Mitt Romney is putting on the table cutting hugely popular middle-class income tax deductions used by millions -- for mortgage interest and medical costs.

The Republican presidential nominee suggested the changes could be part of a plan that includes a 20 percent cut in tax rates across the board, continuation of upper income tax cuts that Obama wants to end and a comprehensive tax overhaul plan he has so far declined to flesh out in detail, the Associated Press reported.

In Denver preparing for Wednesday night's debate, Romney gave an interview Monday night to local TV station KDVR.

He said, "As an option you could say everybody's going to get up to a $17,000 deduction. And you could use your charitable deduction, your home mortgage deduction, or others — your health care deduction, and you can fill that bucket, if you will, that $17,000 bucket that way. And higher income-people might have a lower number."

A Romney adviser told the AP changes in other areas — like the personal exemption and the deduction or credit for health care — would also be taken into account if deductions were limited as Romney suggested.

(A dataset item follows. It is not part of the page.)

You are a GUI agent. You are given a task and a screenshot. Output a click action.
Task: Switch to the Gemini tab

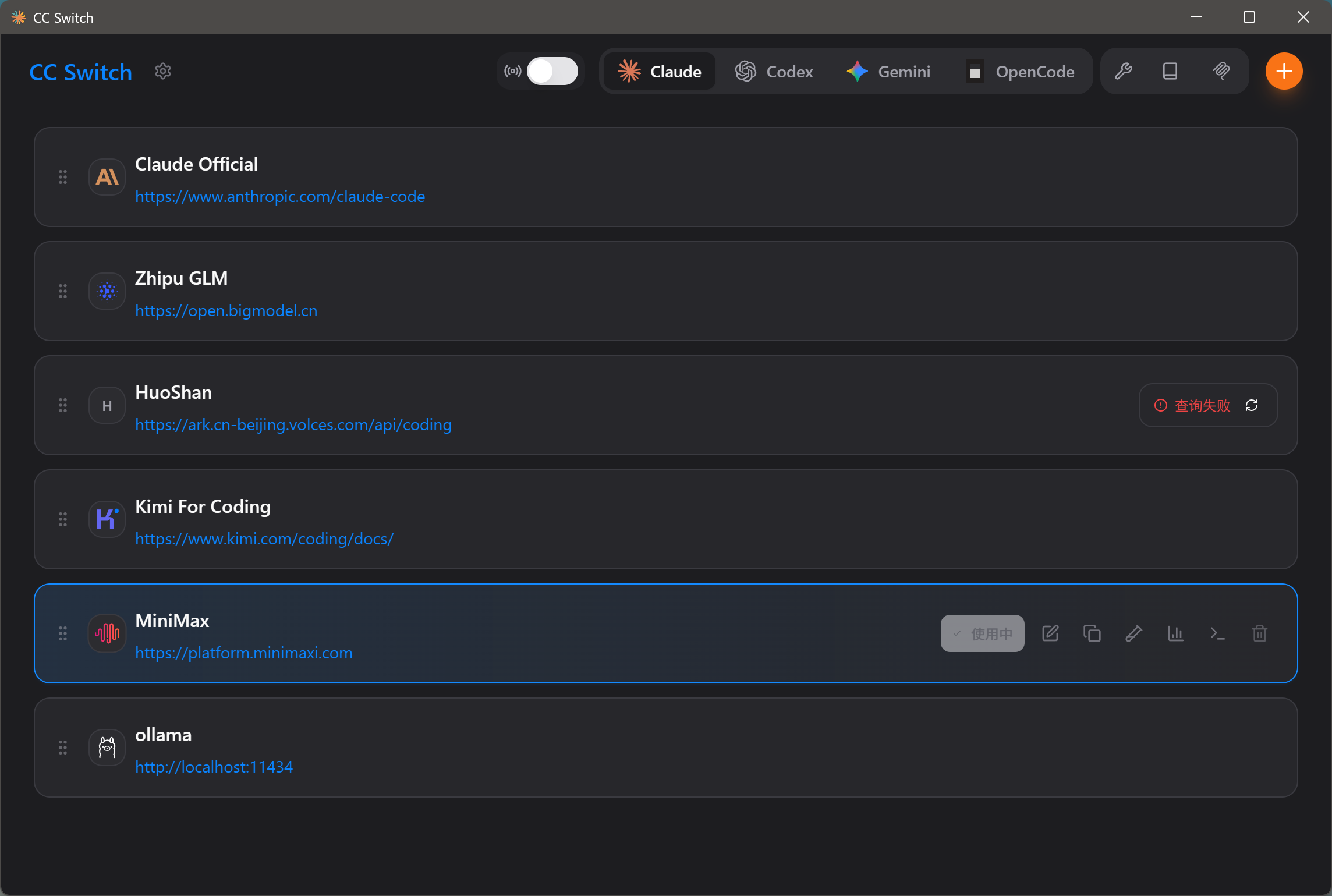click(x=888, y=71)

Combining changes to those two areas with the limit on deductions would maintain Romney's goal of keeping tax burdens the same for wealthy and middle-income taxpayers, the adviser said.  

Though Romney's plan would hit high net-worth people hardest, it would still require raising taxes on some middle-class Americans to cover the cost of his proposal to cut everyone’s tax rates by 20 percent.

“It goes back to the same problem that we’ve raised,” Howard Gleckman of the non-partisan Tax Policy Center told Talking Points Memo. “He’s promised all these things and he can’t do them all. In order for him to cover the cost of his tax cut without adding to the deficit, he’d have to find a way to raise taxes on middle-income people or people making less than $200,000 a year. This might do that, but without way more details than he’s providing there’s no way to know who gets hit and how much they get hit by.”

“This would generate a lot of revenue,” Gleckman said. “It would ask some people to pay more clearly, but whether or not it would hit the middle class depends on what you define as middle class — whether you believe someone making $199,000 is middle class.”